Dopo i drastici tagli al fondo statale di finanziamento all’istruzione soprattutto a seguito della riforma Gelmini, le università italiane hanno dovuto cercare di accaparrarsi, in una competizione sempre più sfrenata, i fondi in qualche altro modo ossia chiedendo sussidi alle aziende e alle fondazioni private. Ma scordiamoci pure che i privati diano soldi all’università senza avere nulla in cambio. I finanziamenti che elargiscono gli permettono di essere una presenza sempre più determinante dei Consigli di Amministrazione condizionando i progetti di ricerca, l’attivazione di nuovi corsi e dottorati e addirittura di aprire negozi da cui trarre un bel po’ di guadagno nei locali universitari. Vi immaginate il bacino di consumatori che può trarre un Mcdonald’s o un Burger King in una zona universitaria e di passaggio così strategica come quella di via Sant’Ottavio? L’ingresso dei privati in università non è un progetto che fa il favore degli studenti già dissanguati dalle tasse sempre più alte che escludono le fasce più povere della popolazione dall’istruzione universitaria e dalle scarse borse di studio. La direzione in cui sta andando la nostra università sta solo dalla parte delle grandi multinazionali e delle imprese che lucrano sugli studenti visti come consumatori e prodotti a cui spillare soldi.

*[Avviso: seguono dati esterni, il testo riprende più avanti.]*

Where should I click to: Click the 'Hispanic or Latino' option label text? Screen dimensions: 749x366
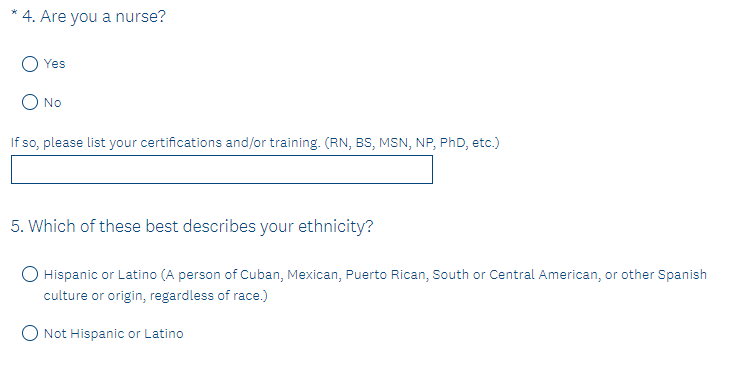click(x=100, y=275)
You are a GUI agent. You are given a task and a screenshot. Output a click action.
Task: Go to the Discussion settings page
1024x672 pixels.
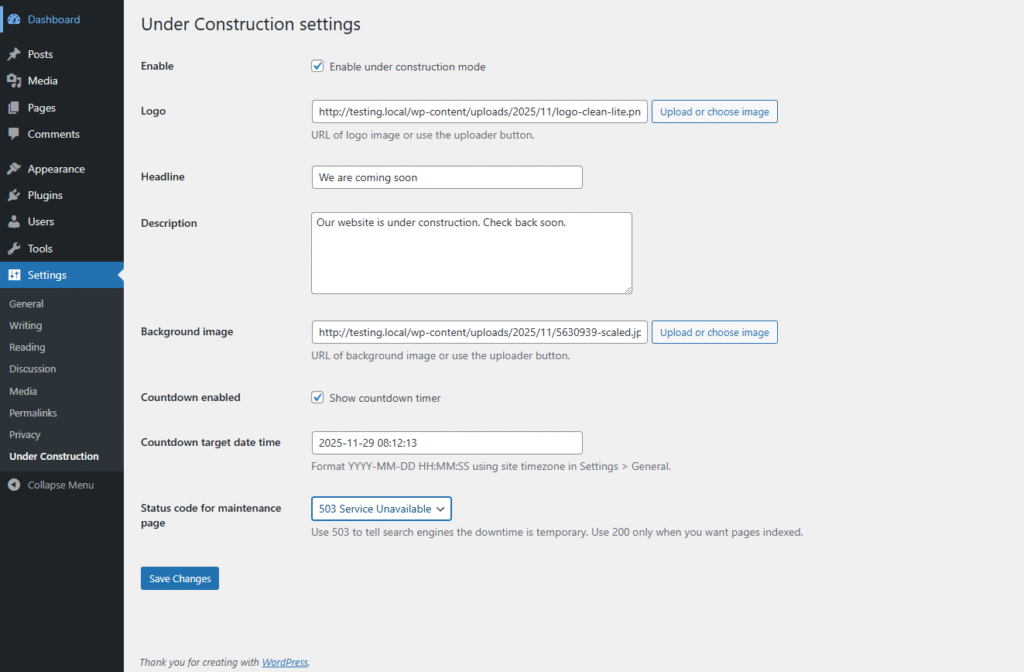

Mentre a Palazzo Nuovo siamo costretti a mangiare per terra, non c’è una lunchroom o un luogo adatto per il relax e la socialità fra una lezione e l’altra, proprio davanti, negli spazi universitari viene aperto un fastfood. Mentre Palazzo Nuovo ha piani inagibili da anni a causa dei lunghissimi lavori per la bonifica dell’amianto e siamo costretti a fare lezione per terra perché non ci sono abbastanza aule, in meno di un anno vengono costruiti due grossi negozi in spazi che sono degli studenti.
Al di là della retorica smart con cui viene proposto il progetto di “campus urbano”, in odore di gentrificazione, con la copertura dei tetti a giardino, le corti interne e l’architettura il più possibile simile allo stile della Mole e dei palazzi del centro di Torino vediamo la vera natura di un progetto che fa solo gli interessi delle aziende private e va contro gli stessi interessi degli studenti.

Non vogliamo stare fermi a guardare quando al posto di avere aule studio aperte fino a tardi vengono svenduti enormi spazi per negozi. Mentre al posto di dare le aule agli studenti per fare iniziative culturali e creare spazi di dibattito (al contrario della censura sempre più forte), al Burger King viene permesso di aprire uno spazio da 120 posti. Non permetteremo che la nostra università venga trasformata in un centro commerciale e gli studenti in semplici prodotti su cui lucrare.

Occorre creare una campagna di critica e protesta contro questa tendenza in atto nell’università palesata nella Palazzina Aldo Moro.

Occorre fermare l’ennesima entrata dei privati dentro spazi che devono essere degli e per gli studenti.

FERMIAMO LA SVENDITA DELL’UNIVERSITÀ E I PROFITTI DEI PRIVATI SUGLI STUDENTI!